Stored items
============

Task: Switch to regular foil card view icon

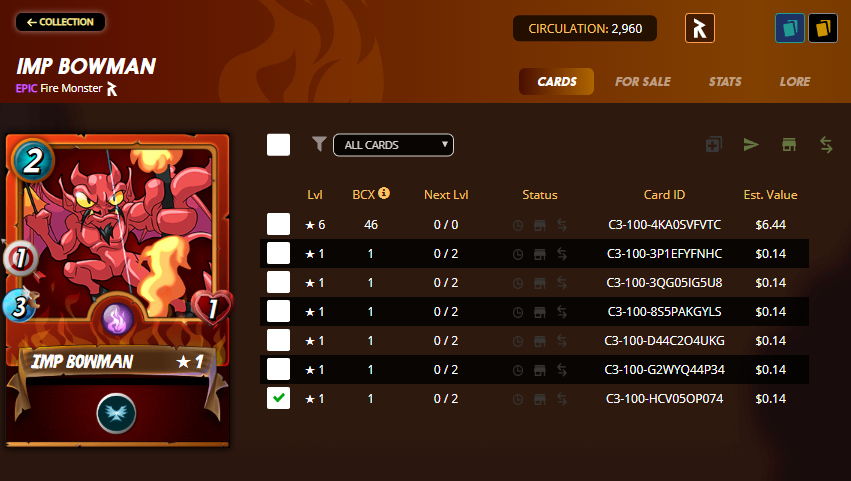Action: point(790,28)
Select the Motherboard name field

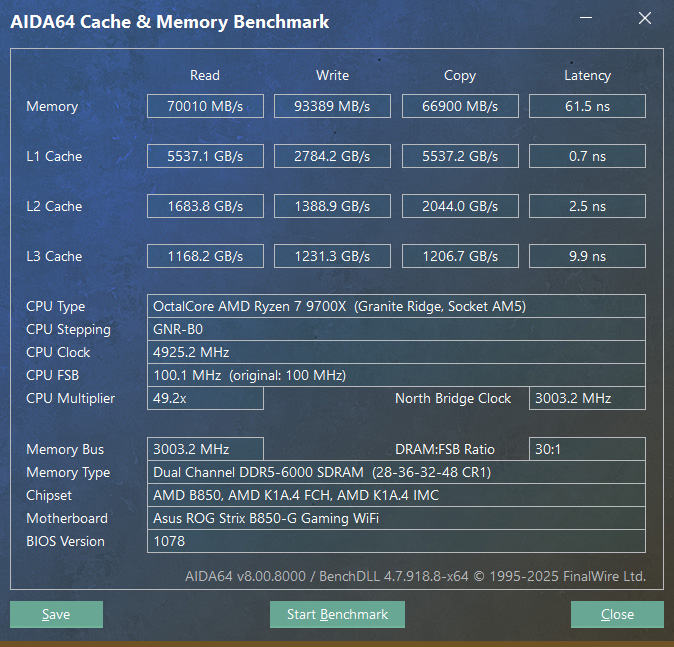pos(396,518)
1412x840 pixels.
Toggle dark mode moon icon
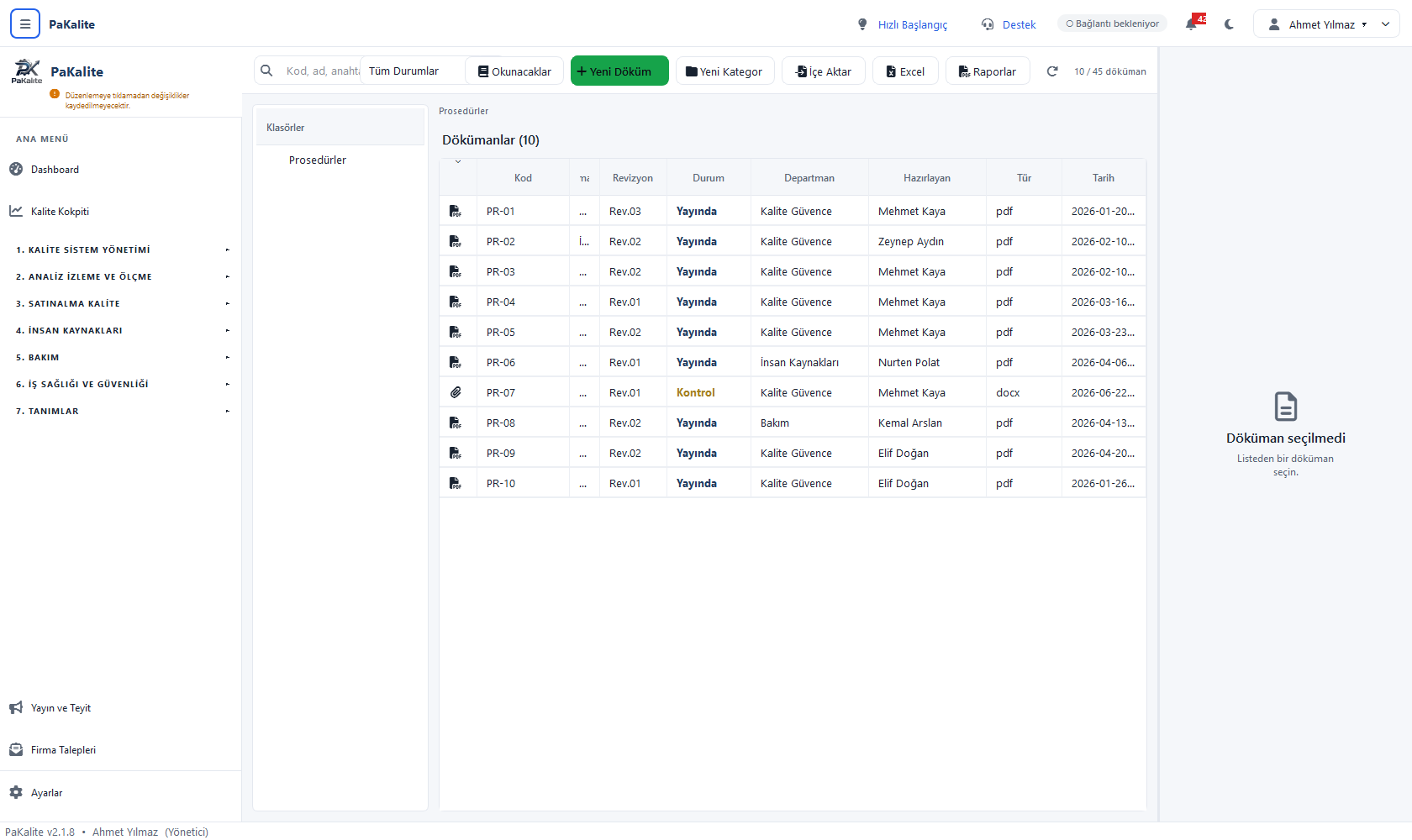tap(1229, 24)
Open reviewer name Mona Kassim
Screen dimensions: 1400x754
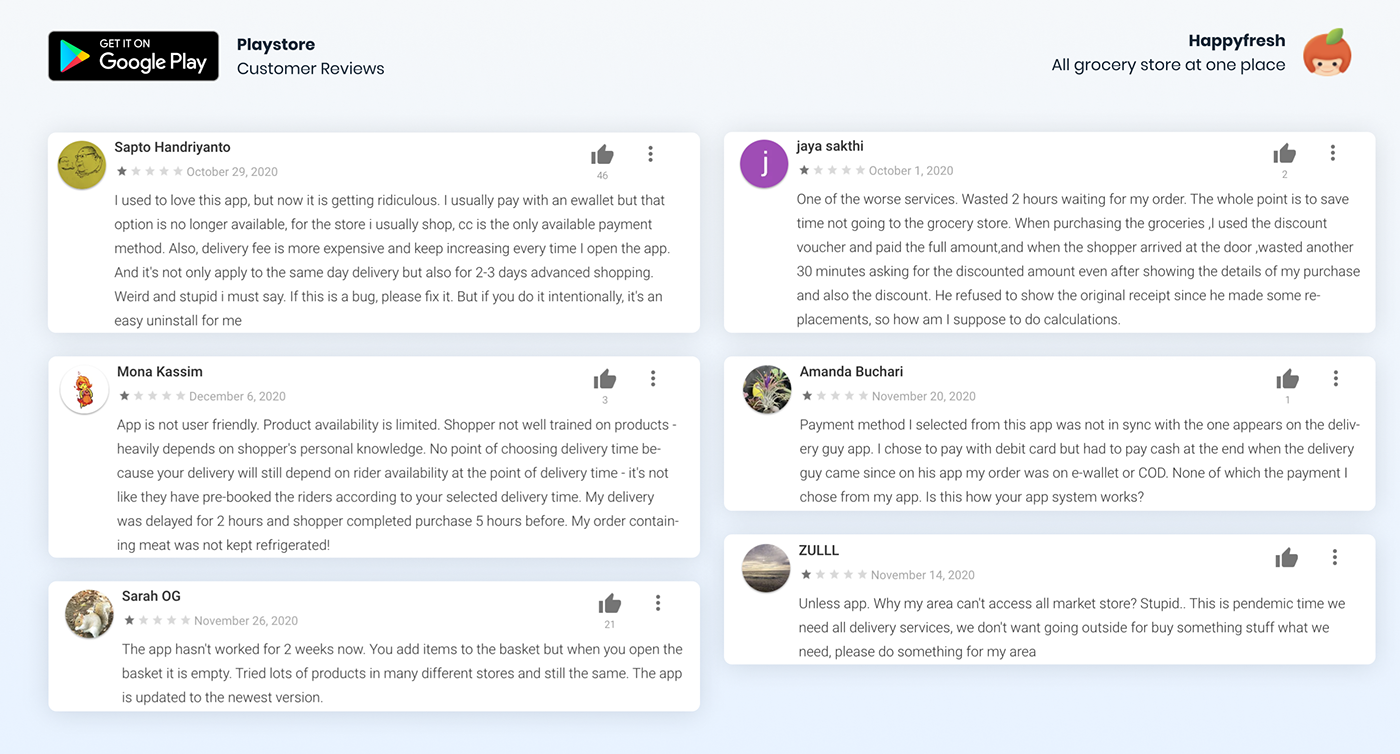[x=160, y=372]
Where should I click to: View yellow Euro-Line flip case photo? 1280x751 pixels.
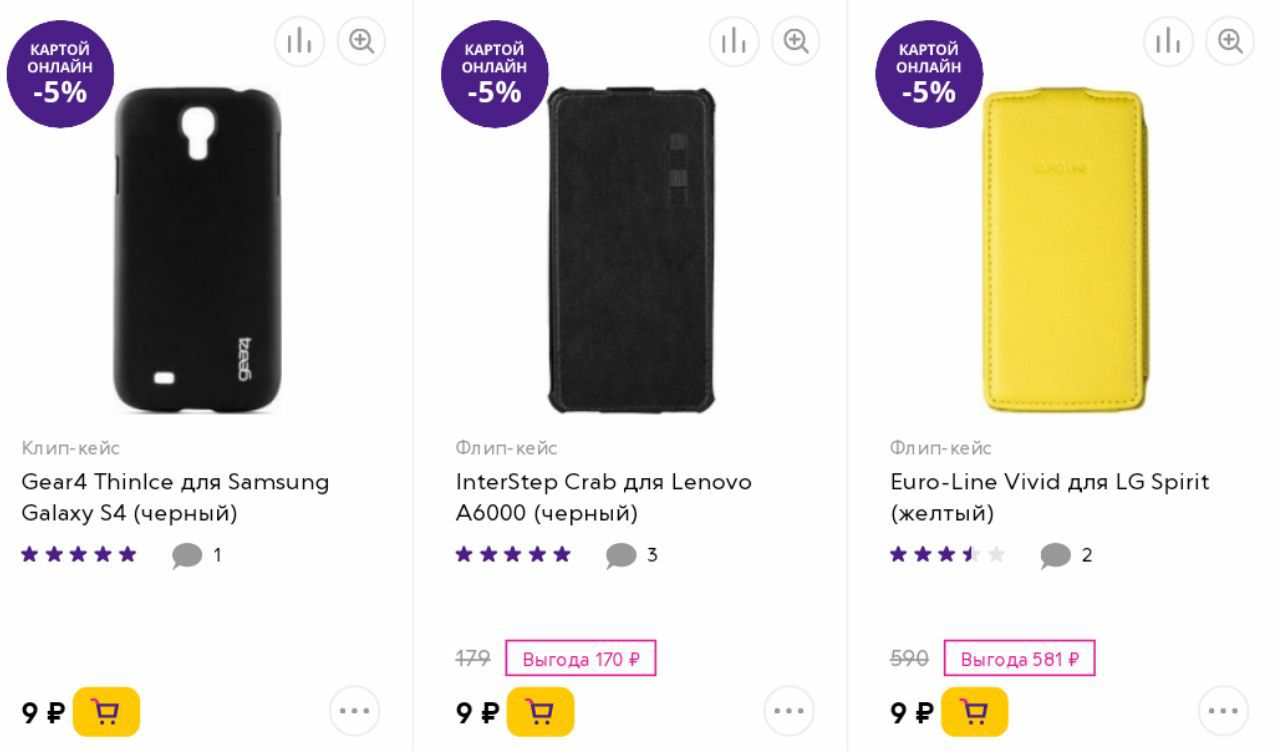(1063, 250)
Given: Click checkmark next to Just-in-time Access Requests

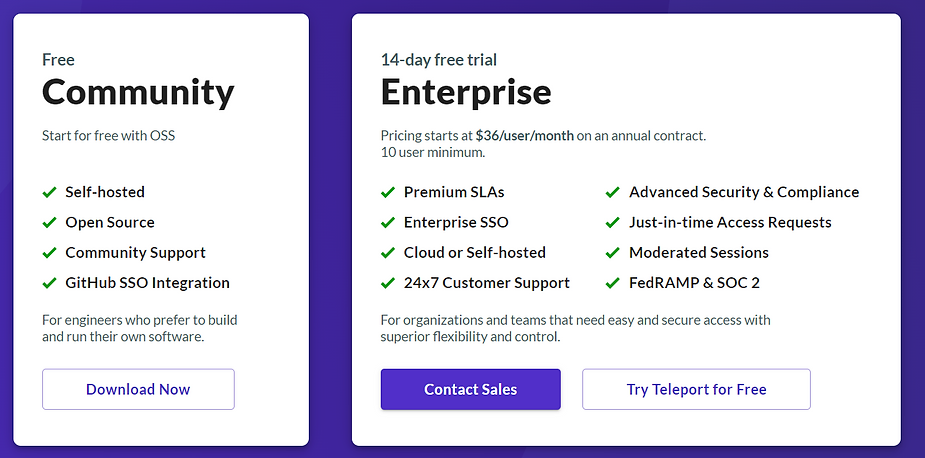Looking at the screenshot, I should click(x=612, y=223).
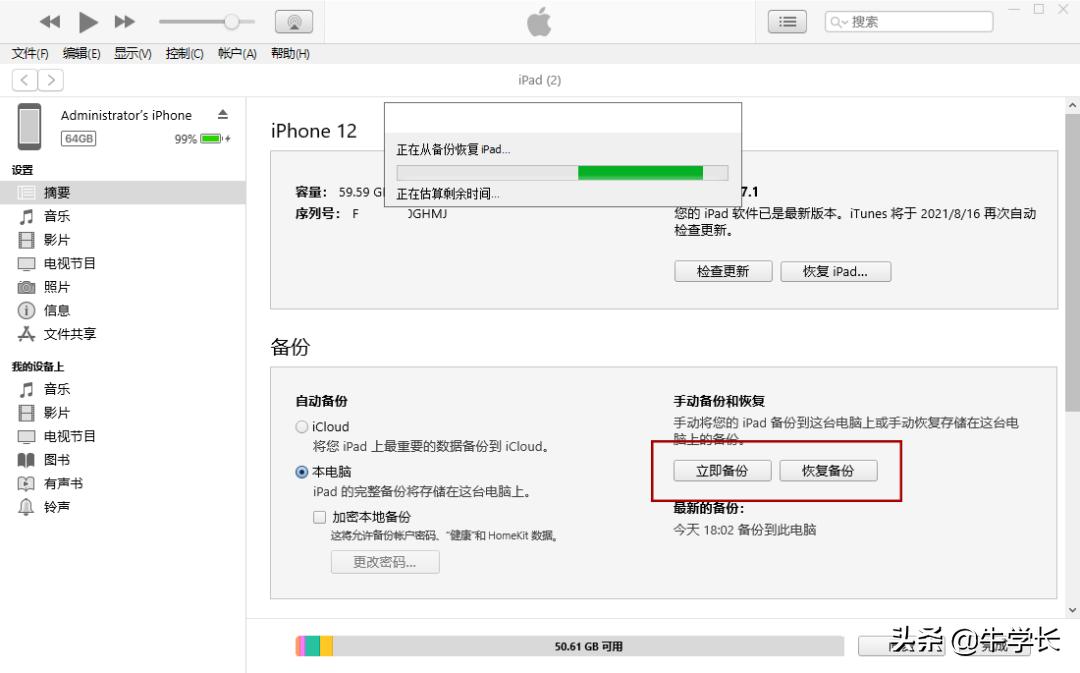Viewport: 1080px width, 673px height.
Task: Select 本电脑 as backup destination
Action: (x=301, y=472)
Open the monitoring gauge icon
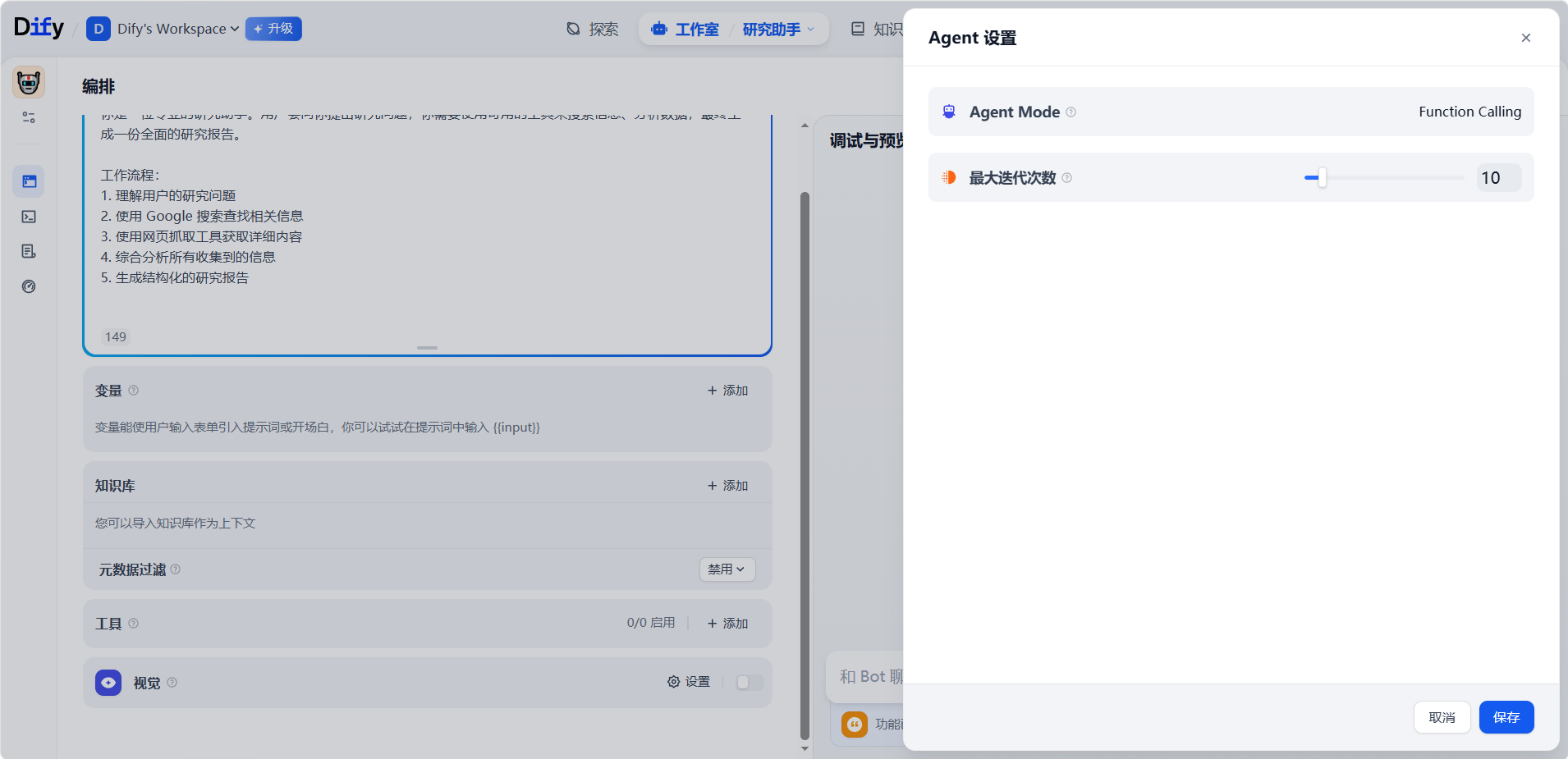Image resolution: width=1568 pixels, height=759 pixels. [29, 286]
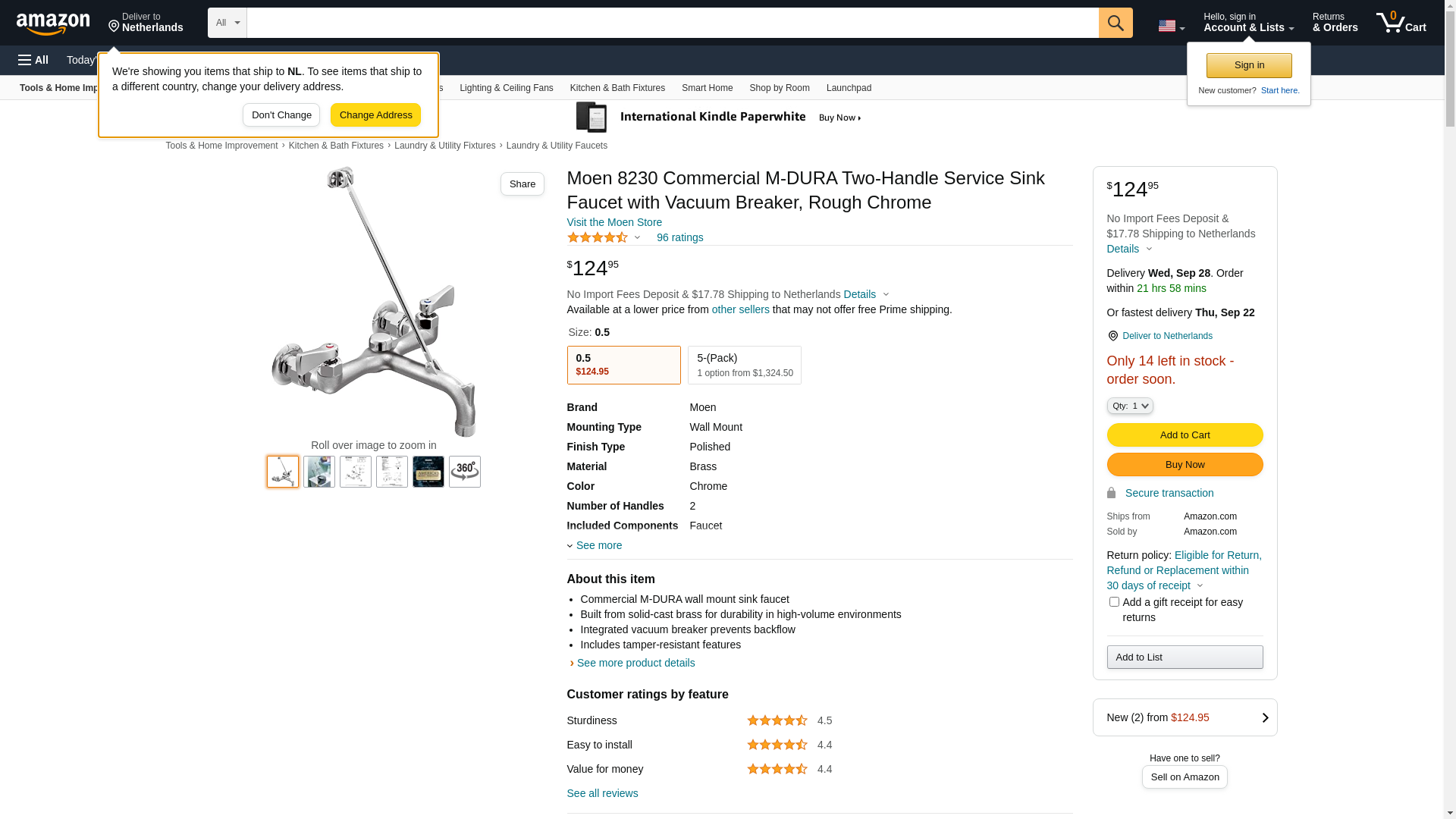Select the 0.5 size option
The height and width of the screenshot is (819, 1456).
[623, 365]
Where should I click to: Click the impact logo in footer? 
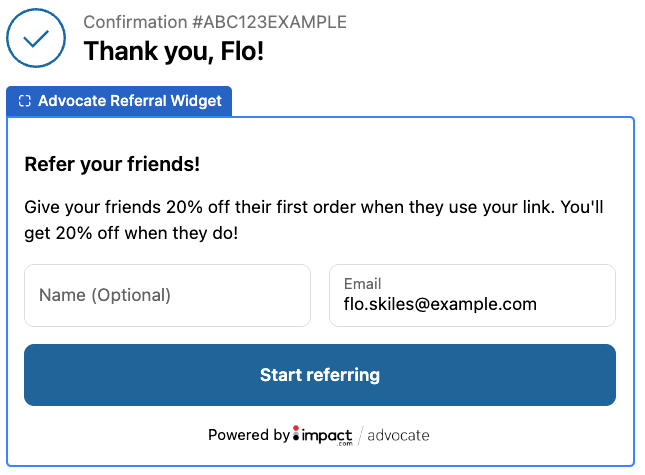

============

Instructions to follow >>
Return a verbatim transcription of the data, omitting all images.

Answer >>
Task: Switch to regular foil card view icon

Action: point(790,28)
Select the Motherboard name field

pos(396,518)
1412x840 pixels.
Toggle dark mode moon icon
tap(1229, 24)
Open reviewer name Mona Kassim
Screen dimensions: 1400x754
[x=160, y=372]
Where should I click to: View yellow Euro-Line flip case photo? 1280x751 pixels.
(1063, 250)
Given: Click checkmark next to Just-in-time Access Requests

Looking at the screenshot, I should click(x=612, y=223).
Viewport: 1080px width, 673px height.
Task: Select 本电脑 as backup destination
Action: (x=301, y=472)
Open the monitoring gauge icon
Image resolution: width=1568 pixels, height=759 pixels. [29, 286]
Select the 0.5 size option
The height and width of the screenshot is (819, 1456).
[623, 365]
Where should I click to: Click the impact logo in footer? 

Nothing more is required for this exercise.